• SOURCE PASSAGE:
Start of Block

Do you have employees? 

If you have employees, you will need workers’ compensation insurance. This covers your costs in case of work-related injuries and illnesses. You’ll probably also want to carry Employment Practices Liability Insurance (EPLI), which protects you if you are sued by an employee over harassment or discrimination issues.

Do you own or rent a business space? 

If your business has moved beyond the folding-table-in-the-garage phase, you’ll need commercial property insurance to cover the space you use for your operations. This provides coverage for damage to the building that houses your business. Typically, you’ll obtain this coverage as part of a bundle policy known as a Business Owner Policy (BOP), which includes property insurance, general liability insurance, and personal property insurance.

Do you accept credit cards? 

In today’s marketplace, few companies don’t conduct some form of business via online payments. While this adds convenience and opportunities, it also opens up your company to risk of cybercrime. Cyber liability insurance provides for costs associated with data breaches.

End of Block

• INFORMATION GIVEN:

Start of Block

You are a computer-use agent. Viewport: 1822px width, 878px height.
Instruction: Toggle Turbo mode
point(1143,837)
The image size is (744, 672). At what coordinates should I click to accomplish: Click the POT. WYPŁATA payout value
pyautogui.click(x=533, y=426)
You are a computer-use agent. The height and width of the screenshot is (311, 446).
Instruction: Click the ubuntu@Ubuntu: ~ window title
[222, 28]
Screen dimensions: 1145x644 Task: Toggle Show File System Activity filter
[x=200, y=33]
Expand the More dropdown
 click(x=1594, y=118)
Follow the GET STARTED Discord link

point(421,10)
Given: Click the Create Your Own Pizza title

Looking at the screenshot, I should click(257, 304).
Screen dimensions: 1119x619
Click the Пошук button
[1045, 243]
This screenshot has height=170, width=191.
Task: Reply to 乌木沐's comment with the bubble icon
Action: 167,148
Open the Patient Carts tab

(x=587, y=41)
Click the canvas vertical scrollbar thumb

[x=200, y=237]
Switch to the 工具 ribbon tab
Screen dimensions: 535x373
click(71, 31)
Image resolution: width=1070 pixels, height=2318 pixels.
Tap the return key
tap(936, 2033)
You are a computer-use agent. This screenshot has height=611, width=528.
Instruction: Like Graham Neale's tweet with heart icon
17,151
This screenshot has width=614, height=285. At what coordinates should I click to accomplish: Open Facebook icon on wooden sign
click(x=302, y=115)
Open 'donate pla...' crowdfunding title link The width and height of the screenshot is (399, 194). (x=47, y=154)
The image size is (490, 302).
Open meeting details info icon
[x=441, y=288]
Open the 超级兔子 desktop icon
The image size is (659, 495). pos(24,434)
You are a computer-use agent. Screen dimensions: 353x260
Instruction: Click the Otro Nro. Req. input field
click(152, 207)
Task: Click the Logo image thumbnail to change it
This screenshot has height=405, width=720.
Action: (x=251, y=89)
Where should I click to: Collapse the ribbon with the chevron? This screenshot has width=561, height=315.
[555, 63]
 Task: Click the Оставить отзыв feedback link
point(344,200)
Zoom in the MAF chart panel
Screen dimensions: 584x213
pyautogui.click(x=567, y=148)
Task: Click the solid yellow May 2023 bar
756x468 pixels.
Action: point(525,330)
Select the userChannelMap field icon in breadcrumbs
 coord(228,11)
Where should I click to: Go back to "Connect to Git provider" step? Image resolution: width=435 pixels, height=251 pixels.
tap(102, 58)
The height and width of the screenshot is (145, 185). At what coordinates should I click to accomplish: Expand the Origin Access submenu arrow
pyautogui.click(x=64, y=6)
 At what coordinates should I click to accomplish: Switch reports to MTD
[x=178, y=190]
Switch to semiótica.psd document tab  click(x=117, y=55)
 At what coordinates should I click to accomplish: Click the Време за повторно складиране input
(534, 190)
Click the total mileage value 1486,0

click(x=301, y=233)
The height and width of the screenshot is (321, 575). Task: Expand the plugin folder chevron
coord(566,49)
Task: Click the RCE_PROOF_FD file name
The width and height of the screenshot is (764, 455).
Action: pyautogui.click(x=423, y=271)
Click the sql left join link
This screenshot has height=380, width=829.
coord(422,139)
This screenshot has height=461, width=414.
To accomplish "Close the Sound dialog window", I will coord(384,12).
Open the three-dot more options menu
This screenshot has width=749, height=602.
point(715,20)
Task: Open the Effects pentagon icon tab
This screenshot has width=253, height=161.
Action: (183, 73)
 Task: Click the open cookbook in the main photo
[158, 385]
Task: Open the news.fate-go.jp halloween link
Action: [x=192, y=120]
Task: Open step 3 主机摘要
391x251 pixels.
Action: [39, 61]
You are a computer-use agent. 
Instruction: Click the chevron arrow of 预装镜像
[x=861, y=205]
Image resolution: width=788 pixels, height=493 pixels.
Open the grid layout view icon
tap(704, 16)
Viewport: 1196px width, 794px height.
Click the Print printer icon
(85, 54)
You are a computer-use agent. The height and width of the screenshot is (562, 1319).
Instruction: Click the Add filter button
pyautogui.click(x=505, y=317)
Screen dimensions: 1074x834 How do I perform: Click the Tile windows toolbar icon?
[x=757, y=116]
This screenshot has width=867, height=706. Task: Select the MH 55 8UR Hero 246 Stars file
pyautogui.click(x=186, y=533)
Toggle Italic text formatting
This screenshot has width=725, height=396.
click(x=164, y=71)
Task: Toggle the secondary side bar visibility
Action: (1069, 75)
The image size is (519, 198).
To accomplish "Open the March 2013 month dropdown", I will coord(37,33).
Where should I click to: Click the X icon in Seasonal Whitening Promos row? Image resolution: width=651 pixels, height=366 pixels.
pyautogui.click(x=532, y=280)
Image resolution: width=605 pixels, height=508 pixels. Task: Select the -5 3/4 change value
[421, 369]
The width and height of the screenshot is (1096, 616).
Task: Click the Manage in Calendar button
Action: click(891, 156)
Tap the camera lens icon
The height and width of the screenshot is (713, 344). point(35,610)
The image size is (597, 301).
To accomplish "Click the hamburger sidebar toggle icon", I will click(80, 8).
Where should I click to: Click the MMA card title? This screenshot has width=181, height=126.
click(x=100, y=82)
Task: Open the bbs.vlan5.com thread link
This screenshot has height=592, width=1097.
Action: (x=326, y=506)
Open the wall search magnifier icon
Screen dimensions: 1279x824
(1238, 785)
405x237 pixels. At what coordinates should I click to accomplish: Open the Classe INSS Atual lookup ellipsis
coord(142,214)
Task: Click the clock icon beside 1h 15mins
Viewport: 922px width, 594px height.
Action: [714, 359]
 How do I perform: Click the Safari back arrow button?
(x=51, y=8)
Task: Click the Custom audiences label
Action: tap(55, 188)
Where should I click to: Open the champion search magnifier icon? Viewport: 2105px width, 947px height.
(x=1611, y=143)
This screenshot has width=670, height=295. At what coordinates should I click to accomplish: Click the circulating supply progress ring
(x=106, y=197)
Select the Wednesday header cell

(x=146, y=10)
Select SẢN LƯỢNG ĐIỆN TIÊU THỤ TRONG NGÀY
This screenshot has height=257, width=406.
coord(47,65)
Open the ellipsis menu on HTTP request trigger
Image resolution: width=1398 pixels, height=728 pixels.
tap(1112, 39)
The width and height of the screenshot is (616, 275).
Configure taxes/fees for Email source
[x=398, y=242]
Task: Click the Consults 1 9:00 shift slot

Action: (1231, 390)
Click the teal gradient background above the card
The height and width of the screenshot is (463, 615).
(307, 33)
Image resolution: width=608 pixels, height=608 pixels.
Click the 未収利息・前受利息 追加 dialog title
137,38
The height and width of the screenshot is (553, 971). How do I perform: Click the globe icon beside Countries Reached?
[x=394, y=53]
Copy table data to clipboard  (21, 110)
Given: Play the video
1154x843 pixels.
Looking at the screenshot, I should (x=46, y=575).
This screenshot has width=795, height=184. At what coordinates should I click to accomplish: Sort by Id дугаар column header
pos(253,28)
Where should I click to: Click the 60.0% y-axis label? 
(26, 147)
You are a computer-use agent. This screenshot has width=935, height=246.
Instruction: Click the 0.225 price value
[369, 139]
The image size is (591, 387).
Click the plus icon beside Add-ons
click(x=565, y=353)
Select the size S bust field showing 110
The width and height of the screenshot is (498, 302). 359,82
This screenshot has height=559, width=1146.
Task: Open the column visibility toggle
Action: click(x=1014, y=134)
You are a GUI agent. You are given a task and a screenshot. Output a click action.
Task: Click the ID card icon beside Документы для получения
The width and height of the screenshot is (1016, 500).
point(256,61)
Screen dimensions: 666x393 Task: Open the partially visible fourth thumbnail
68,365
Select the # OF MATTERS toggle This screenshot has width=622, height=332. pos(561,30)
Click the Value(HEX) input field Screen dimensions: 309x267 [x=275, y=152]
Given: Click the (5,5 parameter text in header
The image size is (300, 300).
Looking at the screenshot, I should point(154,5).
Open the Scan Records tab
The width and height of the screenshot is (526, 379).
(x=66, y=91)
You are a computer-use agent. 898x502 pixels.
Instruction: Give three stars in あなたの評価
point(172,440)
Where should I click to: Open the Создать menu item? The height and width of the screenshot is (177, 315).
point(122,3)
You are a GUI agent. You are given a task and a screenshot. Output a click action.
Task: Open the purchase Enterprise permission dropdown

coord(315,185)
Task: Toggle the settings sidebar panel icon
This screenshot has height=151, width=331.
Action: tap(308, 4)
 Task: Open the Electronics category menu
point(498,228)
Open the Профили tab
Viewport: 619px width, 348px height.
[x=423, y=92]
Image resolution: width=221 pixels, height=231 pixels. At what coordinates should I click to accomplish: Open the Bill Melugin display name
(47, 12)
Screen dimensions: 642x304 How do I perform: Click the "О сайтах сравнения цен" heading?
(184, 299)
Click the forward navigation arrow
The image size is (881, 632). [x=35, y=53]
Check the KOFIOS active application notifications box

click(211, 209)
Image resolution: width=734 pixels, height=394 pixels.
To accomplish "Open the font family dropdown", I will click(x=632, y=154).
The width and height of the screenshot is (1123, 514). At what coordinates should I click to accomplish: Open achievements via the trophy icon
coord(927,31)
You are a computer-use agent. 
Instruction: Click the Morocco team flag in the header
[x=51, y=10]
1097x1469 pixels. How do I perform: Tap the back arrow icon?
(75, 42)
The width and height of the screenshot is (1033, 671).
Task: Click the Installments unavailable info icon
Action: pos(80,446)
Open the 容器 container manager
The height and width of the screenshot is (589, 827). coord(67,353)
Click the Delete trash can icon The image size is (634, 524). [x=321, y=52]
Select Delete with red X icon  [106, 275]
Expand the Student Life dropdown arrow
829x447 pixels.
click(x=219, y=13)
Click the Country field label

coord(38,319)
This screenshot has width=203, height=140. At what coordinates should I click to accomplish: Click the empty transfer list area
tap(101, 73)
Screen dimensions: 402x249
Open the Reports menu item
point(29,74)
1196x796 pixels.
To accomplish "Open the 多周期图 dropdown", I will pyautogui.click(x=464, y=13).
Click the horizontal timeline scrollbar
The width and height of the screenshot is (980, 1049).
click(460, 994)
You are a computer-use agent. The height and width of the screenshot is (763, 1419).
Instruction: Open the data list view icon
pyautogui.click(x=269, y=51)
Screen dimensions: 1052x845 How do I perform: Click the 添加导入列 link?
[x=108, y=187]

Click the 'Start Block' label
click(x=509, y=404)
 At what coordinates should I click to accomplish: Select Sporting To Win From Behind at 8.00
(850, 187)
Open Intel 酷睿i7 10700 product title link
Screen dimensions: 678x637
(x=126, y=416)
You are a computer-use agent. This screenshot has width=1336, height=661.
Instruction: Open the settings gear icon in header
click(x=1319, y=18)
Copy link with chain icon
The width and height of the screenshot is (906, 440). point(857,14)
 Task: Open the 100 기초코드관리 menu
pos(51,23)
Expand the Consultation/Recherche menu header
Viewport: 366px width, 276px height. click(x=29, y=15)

End of Block

• WHAT TO WORK ON:
1. Do these statements agree with the business insurance passage? Answer yes or no for each and quote the words from the passage that decide it.
(a) Workers' compensation insurance covers costs from work-related injuries and illnesses.
(b) A Business Owner Policy includes cyber liability insurance.
(c) Employment Practices Liability Insurance protects a business owner who is sued by an employee over harassment or discrimination.
2. According to the business insurance passage, what does cyber liability insurance provide for?
3. Which kinds of insurance or insurance policies does the business insurance passage name? List every one.

• RESPONSES IN ORDER:
1.
(a) Yes: "This covers your costs in case of work-related injuries and illnesses."
(b) No: "which includes property insurance, general liability insurance, and personal property insurance."
(c) Yes: "which protects you if you are sued by an employee over harassment or discrimination issues."

2. It provides for costs associated with data breaches.

3.
- Workers' compensation insurance
- Employment Practices Liability Insurance (EPLI)
- Commercial property insurance
- Business Owner Policy (BOP)
- Property insurance
- General liability insurance
- Personal property insurance
- Cyber liability insurance